Language Binding Tutorial Part 2: Advanced C++

In the previous part of this series, we have covered basics on how to properly design a native library so that we can create a middle layer to allow it to be interfaced in other languages. Of course, the solution provided in the previous lesson (and any future lessons from here on in) are not silver bullet solutions. We just covered (and will continue to do so) necessary points that allows us to write a clean interface.

We have also created a simple native library in C and have written a C++ interface for this. On this part of the lesson, we will covering advanced topics about C++. In particular, we will be going over callback system.

Callbacks in C

A common pattern in providing callbacks in C is to pass in the callback function to be invoked. Many APIs and libraries do this pattern. For example:

typedef int (*IntCallback)(int data);
void DoSomethingAsync(IntCallback callback);

Then a user will simply define a function that matches IntCallback’s signature.

int MyIntCallback(int data)
{
    return (data * data);
}
 
/* somewhere in the code... */
DoSomethingAsync(&MyIntCallback);

It is quite normal to provide such interface for your native library. C does not have as much features as C++, so we are limited (in a positive way) to use such patterns for callback mechanisms. The Windows API is an example of such pattern user. We didn’t cover this topic on the previous section because callback functions are simple enough. The next section will cover about C++ callbacks.

Callbacks in C++

Callbacks in C++ is not normally done like in C. In particular, C++ functions can be a free or a member function. Even if both a free function and a member function have the same signatures (e.g. same parameters and return types), they are of different function types. Static class functions are just free functions (their names are just mangled accordingly) so these are also of different type from a member function of the same signature. If you try the following code snippet, you will run into compiler error:

typedef int (*IntCallback)(int data);
class MyClass
{
    int someFunction(int data);
}
 
// somewhere...
MyClass cls;
DoSomethingAsync(&(cls.someFunction)); // error
DoSomethingAsync(&(MyClass::someFunction)); // error

One of the easiest solutions is to create a free function to act as your callback (just like in C). But in some cases, this does not look good if one wishes to have an object oriented pattern. One good way to demonstrate an object oriented pattern in callback system is to let users implement an abstract base class (or an interface in other languages). A typical scenario would be:

// Provided by API:
class CallbackClass
{
    virtual void callbackFunction(int data) = 0;
};
 
// Function that uses the callback class will be declared like:
void DoSomethingAsync(std::unique_ptr<CallbackClass> callback);

At the top of the hood, this seems simple to implement. If you are using PIMPL pattern to abstract C++ code with C++ interface (which may pass through a C API like our example), then the translation is not too hard to do. But in order to have such mechanism to work, the core C++ abstract class must know the type of external C++. Doing so, however, breaks encapsulation patterns and couples the API and the core implementation unnecessarily. Perhaps that is quite unclear, so before we go about the solution, let us go through a use case scenario.

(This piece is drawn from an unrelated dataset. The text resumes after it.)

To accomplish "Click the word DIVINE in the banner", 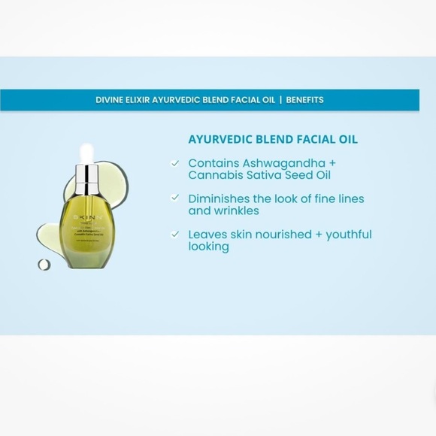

Say in our core C++ code (e.g. the implementation detail), we have the following:

namespace Internal
{
    class Generator
    {
    public:
        virtual int generateInt(int data) const = 0;
    };
}

As well as classes and functions that consume them (assuming). Now suppose we want to have a client API that mirrors the above:

namespace API
{
    class Generator
    {
    public:
        virtual int generateInt(int data) const = 0;
    };
}

In a normal PIMPL pattern, it is easy to map these two classes with each other if API::Generator holds an opaque pointer to Internal::Generator. But because the referencing must be done the other way around, this will not work. Keep in mind that behind the API walls, the API::Generator::generateInt member function is needed to be called because this is the one provided by the client.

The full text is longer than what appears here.